I am trying to understand the Von Neumann decomposition, according to which every Von Neumann Algebra can be uniquely decomposed as integral (or direct sum) of factors. More specifically, I am trying to connect (if possible) the Von Neumann decomposition to the GNS theorem. Can someone please help me answer the following questions?
Given a normal state, is it true that its GNS representation is always a factor? The answer would be different if the dimension of the algebra is either finite or infinite?
Is it possible that the algebra obtained by applying GNS theorem on a irreducible state is not a factor?

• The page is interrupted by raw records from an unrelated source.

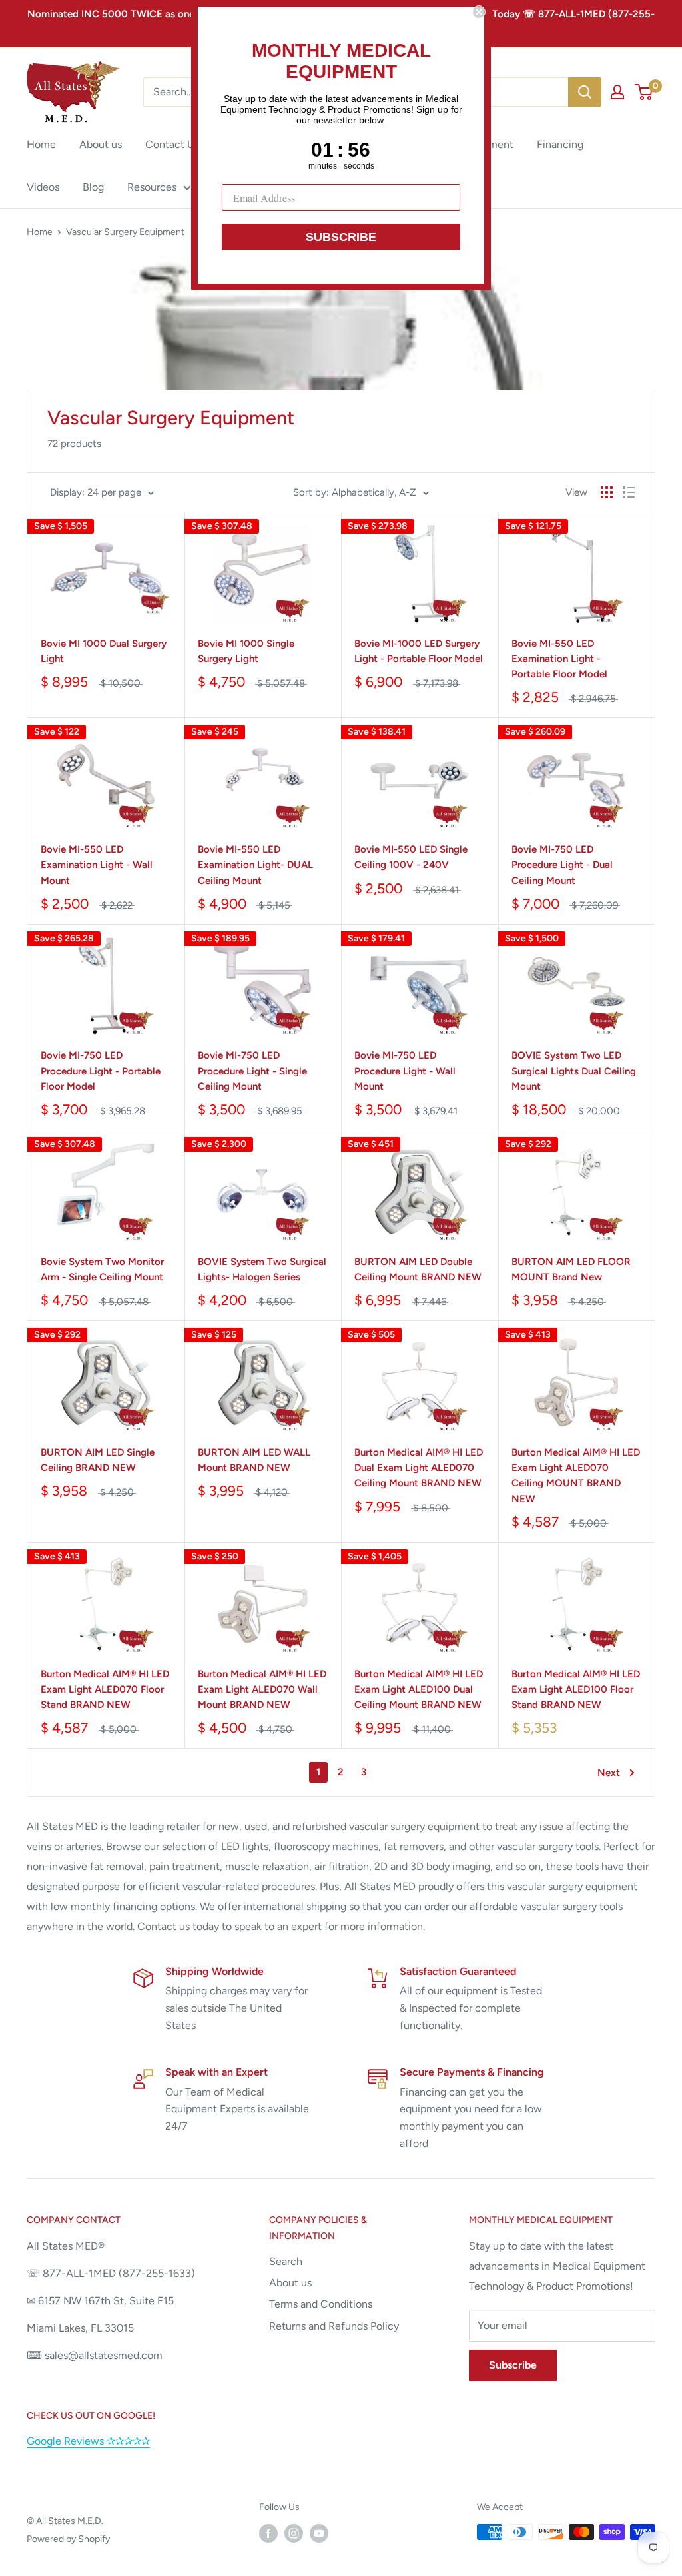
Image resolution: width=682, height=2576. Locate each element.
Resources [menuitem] (151, 187)
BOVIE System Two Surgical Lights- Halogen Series (262, 1269)
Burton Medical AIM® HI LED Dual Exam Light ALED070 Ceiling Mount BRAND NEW (418, 1468)
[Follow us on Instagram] (293, 2533)
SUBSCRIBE (341, 237)
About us (290, 2282)
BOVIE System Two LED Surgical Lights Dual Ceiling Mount (574, 1070)
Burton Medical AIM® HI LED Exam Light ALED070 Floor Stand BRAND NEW (105, 1689)
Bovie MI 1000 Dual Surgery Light (104, 651)
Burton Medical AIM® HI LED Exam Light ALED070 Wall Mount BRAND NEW (262, 1689)
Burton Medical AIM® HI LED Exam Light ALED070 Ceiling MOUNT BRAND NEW (576, 1475)
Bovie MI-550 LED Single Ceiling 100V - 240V (411, 857)
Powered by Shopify (68, 2539)
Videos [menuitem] (43, 187)
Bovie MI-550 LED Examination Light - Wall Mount (97, 865)
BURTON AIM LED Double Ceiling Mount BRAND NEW (418, 1269)
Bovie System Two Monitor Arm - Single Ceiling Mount (102, 1269)
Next (608, 1773)
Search (285, 2261)
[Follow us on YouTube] (319, 2533)
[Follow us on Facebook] (268, 2533)
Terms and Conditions (320, 2304)
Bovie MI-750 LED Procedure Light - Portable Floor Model (101, 1070)
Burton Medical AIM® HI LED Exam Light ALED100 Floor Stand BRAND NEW (576, 1689)
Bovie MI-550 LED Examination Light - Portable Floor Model (559, 659)
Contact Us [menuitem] (172, 144)
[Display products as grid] (607, 492)
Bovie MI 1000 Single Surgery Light (246, 651)
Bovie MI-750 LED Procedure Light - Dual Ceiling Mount (562, 865)
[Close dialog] (479, 12)
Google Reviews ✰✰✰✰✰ (88, 2441)
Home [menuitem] (41, 144)
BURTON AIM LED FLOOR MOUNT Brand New (571, 1269)
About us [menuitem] (100, 144)
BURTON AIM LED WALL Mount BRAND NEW (254, 1460)
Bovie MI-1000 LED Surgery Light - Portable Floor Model (418, 651)
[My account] (617, 92)
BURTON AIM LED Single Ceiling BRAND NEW (98, 1460)
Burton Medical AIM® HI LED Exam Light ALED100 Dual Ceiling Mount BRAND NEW (418, 1689)
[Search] (584, 92)
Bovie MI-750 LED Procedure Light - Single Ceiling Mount (252, 1070)
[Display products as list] (629, 492)
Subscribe (513, 2365)
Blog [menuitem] (93, 187)
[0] (644, 92)
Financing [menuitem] (560, 144)
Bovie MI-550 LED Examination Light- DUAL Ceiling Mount (255, 865)
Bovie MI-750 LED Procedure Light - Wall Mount (405, 1070)
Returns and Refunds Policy (334, 2326)
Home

From the quantum mechanics point of view, why is the Von Neumann decomposition important?
Hopefully someone more comfortable with quantum mechanics can answer your question 3. But I can help with 1 and 2.
Being a factor is a property of a von Neumann algebra, not a representation. So when you ask whether a GNS representation $\pi_\phi: M \rightarrow B(H_\phi)$ associated to a state $\phi$ is a factor, I assume you’re asking whether the von Neumann algebra generated by the image, $\pi_\phi(M)’’$, is a factor. For normal states, you can drop the double commutant, since the image will already be a von Neumann algebra.
The answer to question 1 is no. It’s helpful to consider the opposite end of the spectrum from factors. A factor is an algebra with the smallest possible center ($\mathbb{C}1$). An abelian algebra is an algebra with the largest possible center (the entire algebra). In general, an abelian von Neumann algebra (on a separable Hilbert space) is isomorphic to $L^\infty(\mu)$ for some probability measure $\mu$, which can be taken to be a measure on $\mathbb{R}$. If you take your algebra to be $L^\infty(\mu)$ and take your normal state to be integration against the probability measure $\mu$, then the GNS representation ends up being equivalent to the usual action of $L^\infty(\mu)$ on $L^2(\mu)$ by multiplication. This type of example shows that the image of the GNS representation doesn’t have to be a factor. It can be $L^\infty(\mu)$, which is abelian. If you take $\mu$ to be an average of a few point masses, then $L^\infty(\mu)$ is finite dimensional. If you take $\mu$ to be Lebesgue measure on some interval, then $L^\infty(\mu)$ is infinite dimensional. Therefore, whether you’re in finite or infinite dimensions, the image of the GNS representation isn’t guaranteed to be a factor by default.
The answer to question 2 is no, for goofy reasons. You can prove that a representation $\pi: M \rightarrow B(H)$ is irreducible if and only if $\pi(M)’ = \mathbb{C}1$. So if $\phi$ is a pure state (meaning its GNS representation is irreducible), then $\pi_\phi(M)’ = \mathbb{C}1$, which implies that the von Neumann algebra generated by the image, $\pi_\phi(M)’’$, is all of $B(H_\phi)$, which is a factor. This happens for every irreducible representation - not just the ones coming from the GNS construction. Their images will always be (or, more accurately, generate) type I factors.
I’ll end by saying: I suspect it would be better for you to try to connect the direct integral decomposition to the spectral theorem instead of trying to involve the GNS construction. The direct integral decomposition (resp. spectral theorem) uses central (resp. spectral) projections to chop up the action of your algebra (resp. operator) into much simpler pieces. You don’t really need the GNS construction to explore those connections. See, for example, the direct integral section of the spectral theorem wikipedia page for more.